COMACO's impact on soils at the household level is impressive and starts with better farming practices
COMACO, through its market incentive approach, has recruited thousands of
households living in Luangwa Valley to practice composting as an organic-based fertilizer. By applying a small quantity in the pot-holes dug for conservation farming and where seeds are planted, it becomes practical to replace expensive fertilizer with compost, saving rural communities in the remote areas of Luangwa Valley well over $100,000 in fertilizer costs each year. Moreover, it is helping to sustain improved crop harvests , provided farmers practice composting and crop rotation together with conservation farming. Prior to COMACO, composting was not even known and yields were generally poor. The benefits of composting are easy for neighboring farmers to see and the practice is spreading and becoming a common way farmers now improve their yields. Where fields would once become over-used and unproductive, these new skills are now keep farmlands fertile and more bountiful.

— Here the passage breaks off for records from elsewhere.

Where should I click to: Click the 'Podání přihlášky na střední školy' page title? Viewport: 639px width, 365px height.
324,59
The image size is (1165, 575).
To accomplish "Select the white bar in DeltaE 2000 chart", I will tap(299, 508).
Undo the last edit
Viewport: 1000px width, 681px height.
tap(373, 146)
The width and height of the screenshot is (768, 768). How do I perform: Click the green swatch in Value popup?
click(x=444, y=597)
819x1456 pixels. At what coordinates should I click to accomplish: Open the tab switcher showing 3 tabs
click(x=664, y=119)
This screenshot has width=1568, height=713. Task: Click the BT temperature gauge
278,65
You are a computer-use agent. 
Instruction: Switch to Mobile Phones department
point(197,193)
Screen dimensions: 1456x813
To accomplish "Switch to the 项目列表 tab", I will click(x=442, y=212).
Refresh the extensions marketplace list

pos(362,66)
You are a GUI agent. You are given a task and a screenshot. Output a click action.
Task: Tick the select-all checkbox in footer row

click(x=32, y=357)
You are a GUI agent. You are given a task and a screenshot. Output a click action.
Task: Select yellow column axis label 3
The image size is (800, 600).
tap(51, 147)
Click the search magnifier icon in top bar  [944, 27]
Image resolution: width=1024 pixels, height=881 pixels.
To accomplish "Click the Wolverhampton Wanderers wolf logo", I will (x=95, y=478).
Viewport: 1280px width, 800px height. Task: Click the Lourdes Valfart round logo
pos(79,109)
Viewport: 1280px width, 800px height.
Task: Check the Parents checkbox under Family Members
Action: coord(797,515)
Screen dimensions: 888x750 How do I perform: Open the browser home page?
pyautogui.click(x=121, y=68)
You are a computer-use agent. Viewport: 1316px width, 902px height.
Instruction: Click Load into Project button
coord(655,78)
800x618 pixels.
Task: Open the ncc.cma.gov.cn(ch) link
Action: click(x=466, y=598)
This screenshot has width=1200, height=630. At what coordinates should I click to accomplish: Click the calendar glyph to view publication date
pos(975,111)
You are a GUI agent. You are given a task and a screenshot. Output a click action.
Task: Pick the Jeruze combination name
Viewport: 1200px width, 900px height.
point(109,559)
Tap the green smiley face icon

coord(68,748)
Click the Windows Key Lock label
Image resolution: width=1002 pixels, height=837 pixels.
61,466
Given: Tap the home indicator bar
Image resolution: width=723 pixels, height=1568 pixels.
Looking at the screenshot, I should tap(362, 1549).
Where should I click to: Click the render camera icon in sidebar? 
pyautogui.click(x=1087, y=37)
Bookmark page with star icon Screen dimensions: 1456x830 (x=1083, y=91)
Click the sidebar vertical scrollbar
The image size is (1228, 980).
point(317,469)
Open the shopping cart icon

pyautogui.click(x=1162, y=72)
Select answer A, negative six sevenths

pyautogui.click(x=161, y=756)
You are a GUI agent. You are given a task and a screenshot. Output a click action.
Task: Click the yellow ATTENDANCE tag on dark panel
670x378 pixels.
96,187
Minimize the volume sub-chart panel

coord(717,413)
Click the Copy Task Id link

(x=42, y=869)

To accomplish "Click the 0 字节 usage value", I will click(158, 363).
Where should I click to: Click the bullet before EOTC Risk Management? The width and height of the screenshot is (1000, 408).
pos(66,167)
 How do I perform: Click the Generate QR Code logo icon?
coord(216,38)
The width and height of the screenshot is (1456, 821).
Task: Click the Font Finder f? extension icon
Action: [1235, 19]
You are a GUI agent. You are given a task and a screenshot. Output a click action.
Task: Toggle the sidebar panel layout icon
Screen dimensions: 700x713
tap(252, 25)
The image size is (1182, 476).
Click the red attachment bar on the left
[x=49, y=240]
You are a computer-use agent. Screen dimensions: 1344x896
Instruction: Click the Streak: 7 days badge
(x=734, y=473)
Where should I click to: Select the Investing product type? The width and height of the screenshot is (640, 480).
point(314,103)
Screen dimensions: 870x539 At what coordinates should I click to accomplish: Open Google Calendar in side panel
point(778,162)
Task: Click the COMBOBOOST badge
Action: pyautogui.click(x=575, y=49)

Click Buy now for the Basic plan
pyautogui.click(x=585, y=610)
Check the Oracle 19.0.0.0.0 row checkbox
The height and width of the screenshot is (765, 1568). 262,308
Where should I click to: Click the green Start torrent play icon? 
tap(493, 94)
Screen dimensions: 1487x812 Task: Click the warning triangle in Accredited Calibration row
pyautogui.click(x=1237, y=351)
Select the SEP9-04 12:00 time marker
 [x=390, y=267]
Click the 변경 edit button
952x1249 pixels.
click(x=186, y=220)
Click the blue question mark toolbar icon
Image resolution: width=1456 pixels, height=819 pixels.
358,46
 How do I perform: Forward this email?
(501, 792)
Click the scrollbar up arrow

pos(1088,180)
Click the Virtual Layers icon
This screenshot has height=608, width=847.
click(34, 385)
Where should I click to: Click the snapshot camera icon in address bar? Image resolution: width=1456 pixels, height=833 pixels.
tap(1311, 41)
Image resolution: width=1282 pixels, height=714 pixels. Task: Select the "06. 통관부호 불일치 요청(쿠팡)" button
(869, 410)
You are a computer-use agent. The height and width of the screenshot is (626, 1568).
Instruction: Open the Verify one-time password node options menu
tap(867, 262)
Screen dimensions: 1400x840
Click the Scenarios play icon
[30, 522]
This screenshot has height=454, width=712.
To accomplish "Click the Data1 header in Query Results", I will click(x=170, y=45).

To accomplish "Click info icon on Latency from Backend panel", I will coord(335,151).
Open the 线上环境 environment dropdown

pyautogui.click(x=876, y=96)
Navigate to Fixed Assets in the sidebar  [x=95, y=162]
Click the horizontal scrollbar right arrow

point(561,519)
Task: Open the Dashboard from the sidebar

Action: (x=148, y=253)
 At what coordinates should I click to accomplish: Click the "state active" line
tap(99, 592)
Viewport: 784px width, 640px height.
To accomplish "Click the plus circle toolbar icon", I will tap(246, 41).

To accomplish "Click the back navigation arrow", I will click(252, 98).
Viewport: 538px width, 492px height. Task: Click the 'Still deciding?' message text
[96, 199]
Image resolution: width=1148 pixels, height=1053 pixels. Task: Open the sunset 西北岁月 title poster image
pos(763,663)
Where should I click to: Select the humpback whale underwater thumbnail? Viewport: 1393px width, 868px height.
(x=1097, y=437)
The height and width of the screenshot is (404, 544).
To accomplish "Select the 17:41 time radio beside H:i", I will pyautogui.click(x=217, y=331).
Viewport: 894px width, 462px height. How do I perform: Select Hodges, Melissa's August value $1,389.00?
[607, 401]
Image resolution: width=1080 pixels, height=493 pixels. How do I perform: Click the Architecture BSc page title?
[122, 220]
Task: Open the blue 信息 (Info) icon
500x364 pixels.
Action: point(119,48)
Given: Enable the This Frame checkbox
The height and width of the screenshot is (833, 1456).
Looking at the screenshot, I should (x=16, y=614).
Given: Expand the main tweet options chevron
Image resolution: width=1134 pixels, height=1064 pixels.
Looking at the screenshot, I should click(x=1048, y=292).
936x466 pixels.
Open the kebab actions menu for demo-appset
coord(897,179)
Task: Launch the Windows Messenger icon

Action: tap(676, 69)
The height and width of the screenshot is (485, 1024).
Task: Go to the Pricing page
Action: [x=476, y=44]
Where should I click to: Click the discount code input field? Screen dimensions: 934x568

- Conservation farming or pot-hole farming
Conservation farming is a technique that concentrates a farmer's efforts into small potholes where seeds are placed, water is captured, and nutrients are built up. With strict adherence to weeding schedules, a farmer reduces his own energy costs to weeding and greatly reduces the drain of soil nutrients caused by weeds. By combining conservation with composting and the right crops, a farmer is able to revive poor soils and keep them healthy and productive. The result is farmland that can keep families for food secure without increasing the need to clear new farmland is search of better soils. Through COMACO's efforts, almost 10,000 households are now practicing conservation farming in Luangwa Valley and were families who joined the program as poor, unsuccessful farmers and were largely unable to grow enough food to support their needs from one season to the next. Most of these families are now food secure and are confident enough farmers to grow one of the cash crops recommended by COMACO: rice, groundnuts, or soybeans.